Affaire Bilie By-Nze : Ensemble pour le Gabon dénonce « une opération politique. »

Au lendemain de l’incarcération de son président, Alain-Claude Bilie-By-Nze,  « Ensemble pour le Gabon » dénonce une arrestation « brutale, irrégulière » et « contraire aux principes élémentaires de l’État de droit ».
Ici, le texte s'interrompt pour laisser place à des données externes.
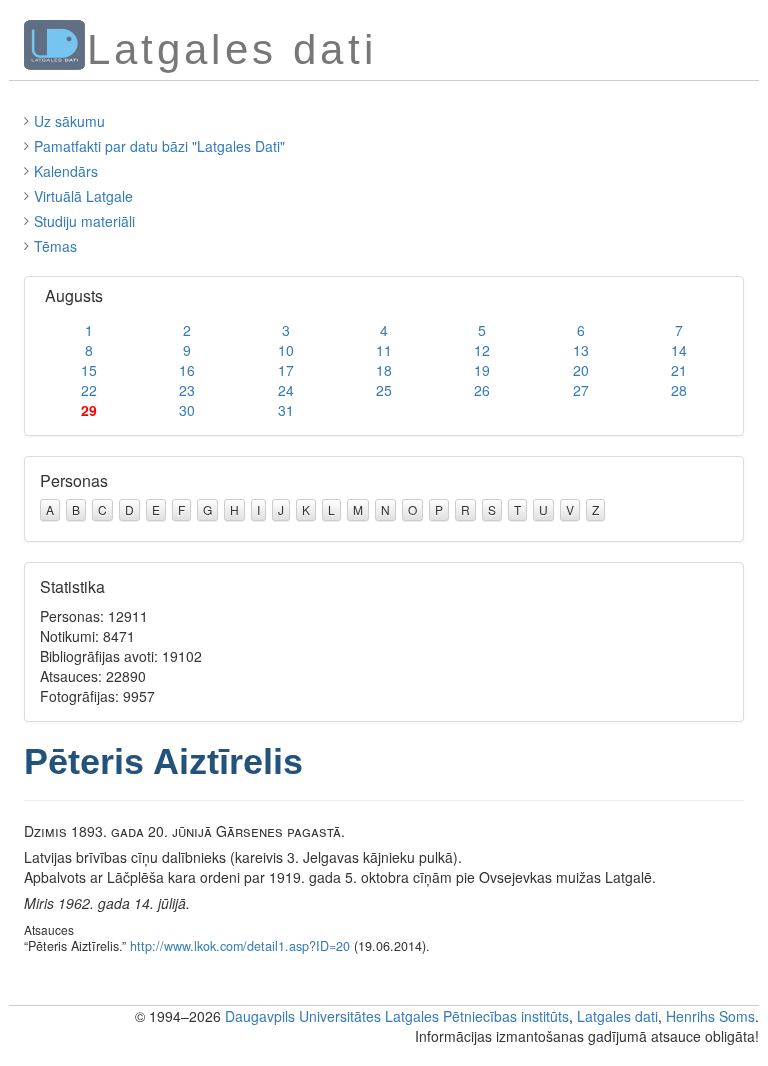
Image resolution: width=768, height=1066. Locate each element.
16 (187, 370)
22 (89, 390)
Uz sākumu (69, 121)
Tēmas (55, 246)
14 (679, 350)
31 (286, 410)
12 (482, 350)
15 (89, 370)
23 (187, 390)
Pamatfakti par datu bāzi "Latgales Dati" (159, 146)
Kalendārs (66, 171)
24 (286, 390)
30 (187, 410)
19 (482, 370)
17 (286, 370)
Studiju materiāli (84, 221)
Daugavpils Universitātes (303, 1016)
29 (89, 410)
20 (581, 370)
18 (384, 370)
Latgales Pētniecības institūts (477, 1016)
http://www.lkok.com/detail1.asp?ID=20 (240, 946)
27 (581, 390)
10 (286, 350)
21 (679, 370)
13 (581, 350)
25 (384, 390)
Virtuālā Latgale (83, 196)
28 (679, 390)
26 (482, 390)
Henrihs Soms (710, 1016)
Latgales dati (617, 1016)
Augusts (74, 295)
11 (384, 350)
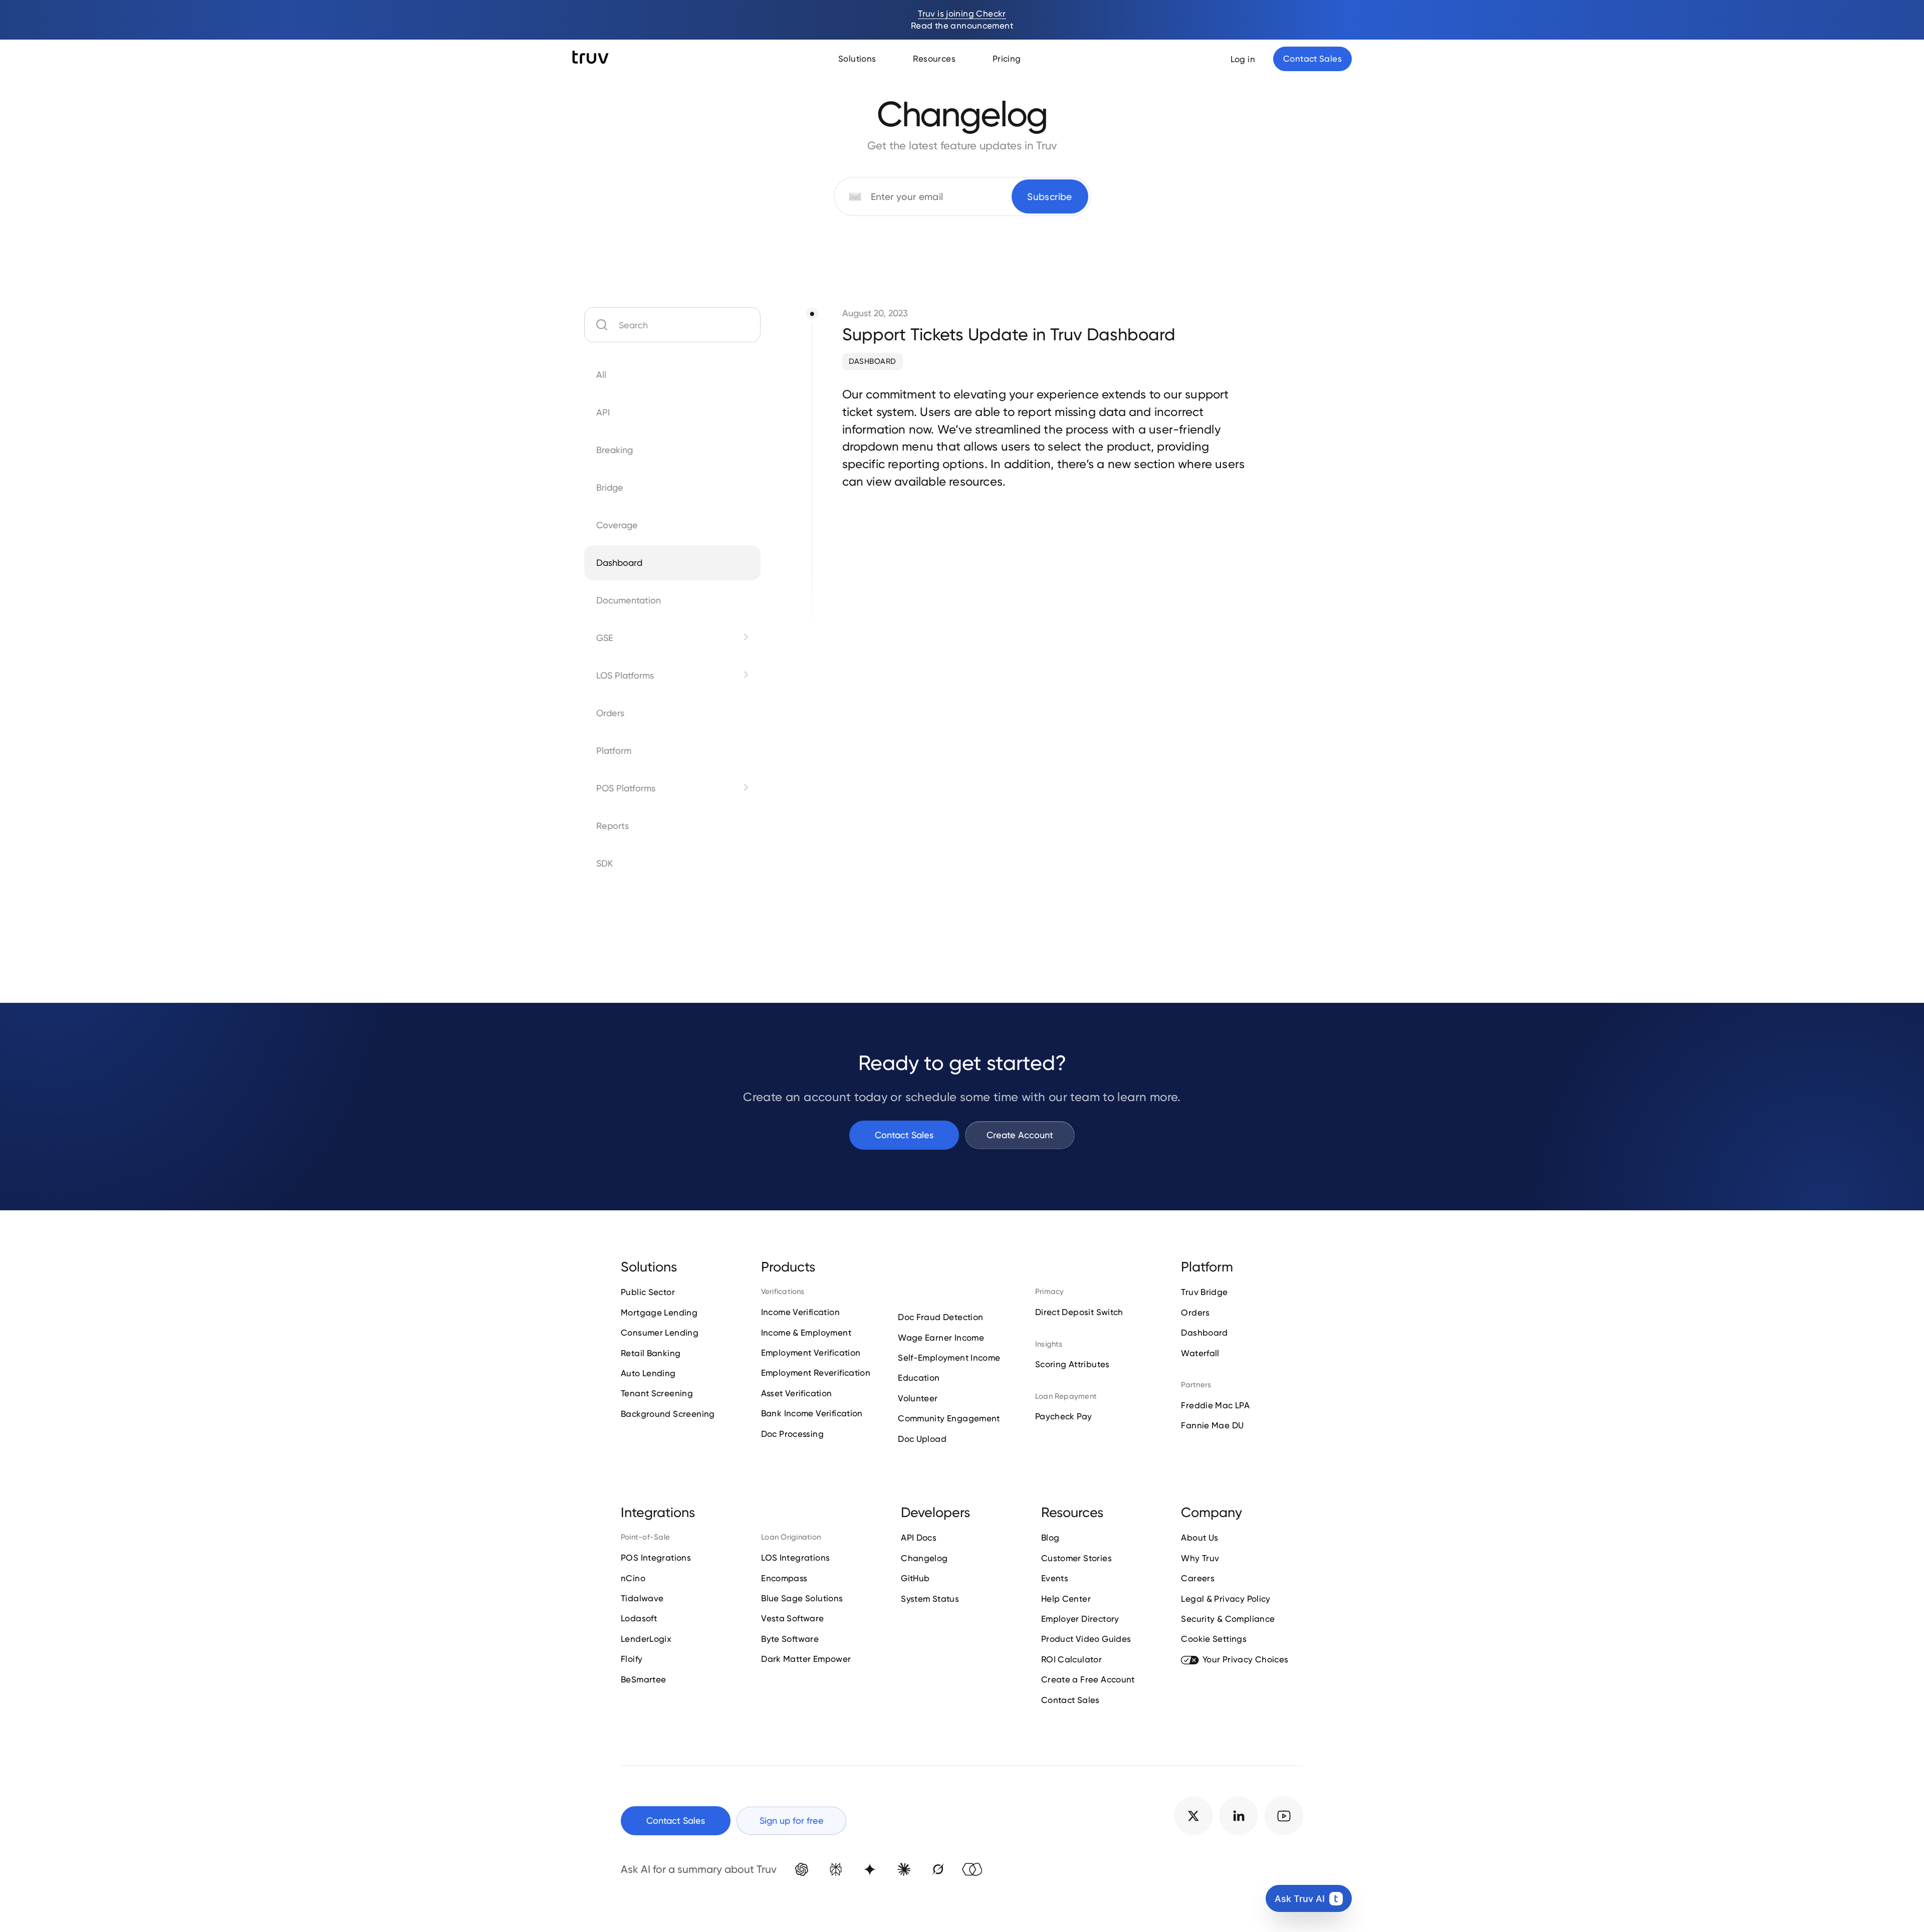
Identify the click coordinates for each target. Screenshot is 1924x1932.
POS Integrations (656, 1558)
Selon le parti de l’opposant, le mercredi 15 avril 2026, aux alentours de 18 heures, Bilie-By-Nze a été « kidnappé à l’entrée de son domicile par des individus encagoulés se présentant comme des agents de la Direction générale des recherches ».
Il aurait été « séquestré pendant plus de 24 heures, sans accès à ses avocats », avant d’être présenté au parquet du Tribunal de première instance de Libreville, puis placé sous mandat de dépôt par le juge d’instruction. « À ce jour, ni sa famille, ni ses conseils n’ont pu le rencontrer. Ces éléments constituent déjà une violation grave des droits de la défense », a affirmé le secretaire général du parti au courqs du point de presse qu’il a animé le mercredi 22 mars 2O26 au siège du parti.
 Ensemble pour le Gabon soutient faire face à une affaire judiciaire anormale. Mais bien à une affaire politique. Le mouvement s’appuie sur les déclarations de Maître Sarah Ognyane, conseil de Bilie-By-Nze, pour qui « il n’y a pas d’affaire. Tout ceci relève du génie juridique ».
Les faits évoqués remonteraient à 2008. À l’époque, Alain-Claude Bilie-By-Nze présidait le comité d’organisation de la fete des Cultures. « L’État gabonais n’aurait pas débloqué à temps les financements nécessaires. Des tiers, dont Bilie-By-Nze, ont volontairement avancé des fonds pour permettre la fin de l’événement. Une accusée de réception des fonds a été établie », explique le Aimé Mboumba, le secrétaire génél dans sa communication.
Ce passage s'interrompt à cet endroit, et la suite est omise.